▸ **Yang Harus Dikerjakan**:
• 1. Salin kembali bagian teks tentang UUD 1945 yang dibuka dengan kata-kata yang memuat "Pasal 20 ayat" dan ditutup dengan "realisasi periodesasi kekuasaan).", tanpa mengubah satu kata pun.
• 2. Dalam teks tentang UUD 1945, lembaga apa yang dihapuskan oleh UUD 1945 hasil amandemen?

▸ **Teks Tersaji**:
'''
Dengan lain perkataan UUD 1945 hasil amandemen telah Menghapuskan lembaga Dewan
Pertimbangan Agung, karena hal ini berdasarkan kenyataan pelaksanaan kekuasaan
negara fungsinya tidak jelas. Mekanisme pendelegasian kekuasaan yang demikian
ini dalam khasanah ilmu hukum tatanegara dan ilmu politik
dikenal dengan
istilah ‘distribution of
power’ yang merupakan
unsur mutlak dari negara demokrasi.
(3)
Pembatasan kekuasaan
Pembatasan
kekuasaan menurut konsep UUD 1945, dapat dilihat melalui proses atau mekanisme
5 tahunan kekuasaan dalam UUD 1945 sebagai berikut :
(a)
Pasal 1 ayat (2) UUD 1945 ‘kedaulatan di tangan rakyat...”. Kedaulatan politik
rakyat dilaksanakan lewat Pemilu untuk membentuk MPR dan DPR setiap 5 tahun
sekali.
(b)“Majelis Permusyawaratan Rakyat
memiliki Kekuasaan melakukan
perubahan terhadap UUD. Melantik Presiden dan Wakil Presiden. serta melakukan impeachment
terhadap Presiden jikalau melanggar konstitusi.
(c)
Pasal 20 ayat (1) memuat “Dewan Perwakilan Rakyat memiliki fungsi pengawasan
yang berarti melakukan pengawasan terhadap jalannya pemerintahan yang
dijalankan oleh Presiden dalam jangka waktu 5 (lima) tahun”.
(d)Rakyat
kembali mengadakan Pemiku setelah membentuk MPR dan DPR (rangkaian kegiatan 5
(lima) tahunan sebagai realisasi periodesasi kekuasaan).
Dalam
pembatasan kekuasaan menurut konsep mekanisme 5 tahunan kekuasaan sebagaimana
tersebut di atas, menurut UUD 1945 mencakup antara lain: periode kekuasaan,
pengawasan kekuasaan dan pertanggungjawaban kekuasaan.
'''
▸ **Cuplikan Catatan**:
'''
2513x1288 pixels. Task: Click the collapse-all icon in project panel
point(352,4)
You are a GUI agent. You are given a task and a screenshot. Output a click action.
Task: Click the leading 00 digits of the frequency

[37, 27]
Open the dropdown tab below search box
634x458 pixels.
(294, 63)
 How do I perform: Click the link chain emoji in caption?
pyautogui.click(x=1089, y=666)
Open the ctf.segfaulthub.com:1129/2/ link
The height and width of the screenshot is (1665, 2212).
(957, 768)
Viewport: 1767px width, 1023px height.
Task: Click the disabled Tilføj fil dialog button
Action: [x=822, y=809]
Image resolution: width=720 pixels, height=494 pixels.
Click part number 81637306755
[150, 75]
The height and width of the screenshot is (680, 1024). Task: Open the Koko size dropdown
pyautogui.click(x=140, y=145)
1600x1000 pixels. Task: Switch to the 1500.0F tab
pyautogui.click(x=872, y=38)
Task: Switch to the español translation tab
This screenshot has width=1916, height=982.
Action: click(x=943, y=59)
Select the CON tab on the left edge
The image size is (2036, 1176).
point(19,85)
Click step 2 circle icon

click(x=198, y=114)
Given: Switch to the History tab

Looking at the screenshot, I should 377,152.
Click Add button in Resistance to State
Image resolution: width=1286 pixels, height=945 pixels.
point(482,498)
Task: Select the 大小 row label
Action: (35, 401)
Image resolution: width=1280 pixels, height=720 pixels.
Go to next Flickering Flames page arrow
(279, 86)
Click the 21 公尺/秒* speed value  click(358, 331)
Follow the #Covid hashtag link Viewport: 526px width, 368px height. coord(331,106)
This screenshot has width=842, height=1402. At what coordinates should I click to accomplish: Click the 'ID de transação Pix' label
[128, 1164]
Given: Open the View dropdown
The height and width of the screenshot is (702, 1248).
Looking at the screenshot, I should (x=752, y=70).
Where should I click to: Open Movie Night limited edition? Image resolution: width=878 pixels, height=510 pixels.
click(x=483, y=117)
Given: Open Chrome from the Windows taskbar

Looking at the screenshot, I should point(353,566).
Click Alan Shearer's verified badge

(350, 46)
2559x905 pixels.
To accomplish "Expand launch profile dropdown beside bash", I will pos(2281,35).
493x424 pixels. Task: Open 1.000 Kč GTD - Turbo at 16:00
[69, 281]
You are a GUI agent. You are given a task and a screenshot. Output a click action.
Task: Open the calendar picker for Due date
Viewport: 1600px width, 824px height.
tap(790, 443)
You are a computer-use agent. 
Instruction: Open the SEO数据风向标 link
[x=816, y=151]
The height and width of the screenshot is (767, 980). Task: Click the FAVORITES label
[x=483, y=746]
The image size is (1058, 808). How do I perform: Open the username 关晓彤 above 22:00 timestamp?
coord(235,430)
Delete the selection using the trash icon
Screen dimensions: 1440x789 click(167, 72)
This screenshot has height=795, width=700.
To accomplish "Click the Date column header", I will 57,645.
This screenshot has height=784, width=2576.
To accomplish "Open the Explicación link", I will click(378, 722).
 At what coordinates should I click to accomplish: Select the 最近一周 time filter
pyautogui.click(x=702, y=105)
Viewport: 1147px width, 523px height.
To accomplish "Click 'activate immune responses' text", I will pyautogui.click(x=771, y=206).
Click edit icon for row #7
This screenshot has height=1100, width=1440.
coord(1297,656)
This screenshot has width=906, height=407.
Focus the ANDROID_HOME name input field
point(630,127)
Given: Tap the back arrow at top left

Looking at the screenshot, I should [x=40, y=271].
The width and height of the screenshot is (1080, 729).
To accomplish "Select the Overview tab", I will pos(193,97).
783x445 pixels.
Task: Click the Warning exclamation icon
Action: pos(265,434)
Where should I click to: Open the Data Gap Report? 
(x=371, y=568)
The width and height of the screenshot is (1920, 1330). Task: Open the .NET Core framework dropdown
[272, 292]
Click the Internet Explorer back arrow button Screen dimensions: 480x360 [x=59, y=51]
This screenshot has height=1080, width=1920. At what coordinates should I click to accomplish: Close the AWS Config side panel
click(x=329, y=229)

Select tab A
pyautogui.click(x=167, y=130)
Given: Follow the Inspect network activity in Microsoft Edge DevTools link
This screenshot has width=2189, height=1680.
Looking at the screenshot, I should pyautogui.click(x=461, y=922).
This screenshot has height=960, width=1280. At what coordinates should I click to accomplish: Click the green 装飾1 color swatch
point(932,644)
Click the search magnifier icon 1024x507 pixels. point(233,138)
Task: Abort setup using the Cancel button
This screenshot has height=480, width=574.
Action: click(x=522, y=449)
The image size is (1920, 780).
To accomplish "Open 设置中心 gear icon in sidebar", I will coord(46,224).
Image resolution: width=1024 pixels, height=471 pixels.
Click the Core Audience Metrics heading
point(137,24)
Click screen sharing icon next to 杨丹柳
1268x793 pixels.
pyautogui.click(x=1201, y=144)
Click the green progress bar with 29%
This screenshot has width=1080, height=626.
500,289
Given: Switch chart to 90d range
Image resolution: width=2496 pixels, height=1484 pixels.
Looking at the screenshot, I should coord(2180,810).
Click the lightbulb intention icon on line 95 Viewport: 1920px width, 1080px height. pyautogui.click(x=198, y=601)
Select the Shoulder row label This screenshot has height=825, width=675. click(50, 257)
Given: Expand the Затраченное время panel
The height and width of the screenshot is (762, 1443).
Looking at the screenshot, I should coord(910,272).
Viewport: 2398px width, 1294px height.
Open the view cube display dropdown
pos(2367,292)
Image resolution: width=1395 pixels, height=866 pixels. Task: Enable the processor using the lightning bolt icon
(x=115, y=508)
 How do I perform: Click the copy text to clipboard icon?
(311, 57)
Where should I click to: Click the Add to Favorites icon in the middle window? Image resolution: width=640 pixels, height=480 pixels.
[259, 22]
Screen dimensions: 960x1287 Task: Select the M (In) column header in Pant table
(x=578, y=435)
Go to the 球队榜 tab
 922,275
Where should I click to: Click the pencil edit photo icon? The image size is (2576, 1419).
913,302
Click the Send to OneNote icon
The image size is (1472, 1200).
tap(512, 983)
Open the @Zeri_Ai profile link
'''
▸ **Jawaban Tiap Tugas**:
• 1.
Pasal 20 ayat (1) memuat “Dewan Perwakilan Rakyat memiliki fungsi pengawasan
yang berarti melakukan pengawasan terhadap jalannya pemerintahan yang
dijalankan oleh Presiden dalam jangka waktu 5 (lima) tahun”.
(d)Rakyat
kembali mengadakan Pemiku setelah membentuk MPR dan DPR (rangkaian kegiatan 5
(lima) tahunan sebagai realisasi periodesasi kekuasaan).

• 2. Dewan Pertimbangan Agung.